A Terceira Margem – Parte CXXXI - Foz do Breu, AC/ Manaus, AM ‒ Parte VII


A Terceira Margem – Parte CXXXI - Foz do Breu, AC/ Manaus, AM ‒ Parte VII - Gente de Opinião

Bagé, 15.01.2021

 

Foz do Breu, AC/ Manaus, AM ‒ Parte VII

 

Pioneiros Brasileiros II

 

A Seca Grande (1877-1879)

 

Guiado talvez por instintivo impulso de aventura, desprezou as regiões dos baixos Rios, que continuaram a ser o
habitat da população indígena, penetrou os altos
sertões e violou-os até as linhas imprecisas
de suas fronteiras ainda mal traçadas. (LIMA)

 

As caravanas de retirantes a marchar sempre, como o Ahasverus da lenda, suplicando embalde à muda imensidade uma gota d’água para lhes mitigar o calor dos lábios incendiados pela sede! Tudo era miséria e desolação! As árvores, como esqueletos de pé, estendiam os braços ao espaço, enquanto um vento quente e impetuoso varria do solo as folhas torradas pelo Sol! (THEOPHILO)

 

A maior seca de todos os tempos assola a região Nordeste vitimando mais de 500 mil nordestinos. O auge da produção e comercialização da borracha estimula enormes levas de flagelados a serem transportados precariamente para os seringais. Milhares perdem a vida no trajeto e os sobreviventes são abandonados à própria sorte na floresta hostil. Rodolpho Theophilo faz uma analogia entre o fado dos retirantes nordestinos e a maldição do lendário Ahasverus. Reza a lenda que Ahasverus, contemporâneo de Jesus Cristo, possuía uma oficina, em Jerusalém, localizada na rua por onde cruzavam os condenados à morte por crucificação, carregando suas pesadas cruzes.

 

Na Sexta-feira da Paixão, Cristo, ao passar na frente da oficina de Ahasverus, foi por ele escarnecido e agredido e, Jesus, então, condenou-o à imortalidade e a vagar “in æternum”.

 

O Seringueiro, como o sertanejo de Euclides da Cunha, era antes de tudo um forte, não esmorecia e com a obstinação de um titã, com uma energia e tenacidade assombrosas enfrentava, heroicamente, a floresta, os selvagens e as feras que os espreitam nas estradas da seringa.

 

É uma raça extraordinária empreendendo uma marcha colonizadora épica jamais registrada nos anais da História da Humanidade.
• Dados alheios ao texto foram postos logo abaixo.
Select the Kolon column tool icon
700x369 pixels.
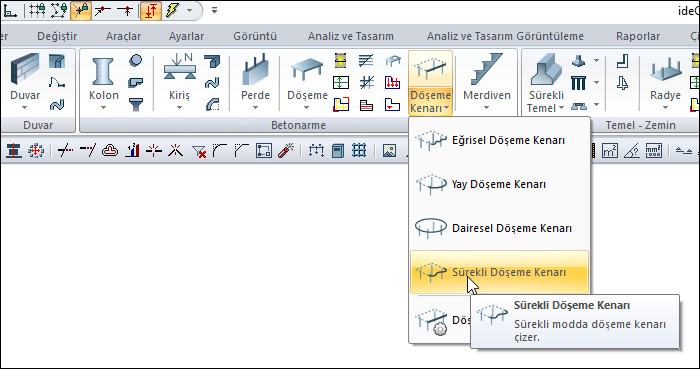104,71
Pouco a pouco, os seringais vão prosperando às margens do Madeira, do Purus, do Acre, do Tarauacá, do Juruá, do Abunã, do Iaco e do Beni. Não lhes importa de quem seja aquilo, como dizia Euclides da Cunha, era “terra por desbravar, por construir”. O látex transforma a Amazônia num verdadeiro “El-Dorado”.

 

O Vaticínio de William Chandless

 

William Chandless, como todos os cientistas e naturalistas estrangeiros que percorreram os “ermos sem fim” da Amazônia Brasileira, não acreditavam na férrea determinação e a ciclópica vontade de uma raça forjada no calcinado sertão nordestino expulsa de seu torrão natal pela seca inclemente. Desconheciam a força de uma raça capaz de enfrentar as mais adversas reações do meio físico, uma raça que foi capaz de adaptar-se e triunfar sobre a natureza, gravando nas páginas de nossa história gloriosos exemplos de civismo e de heroicidade.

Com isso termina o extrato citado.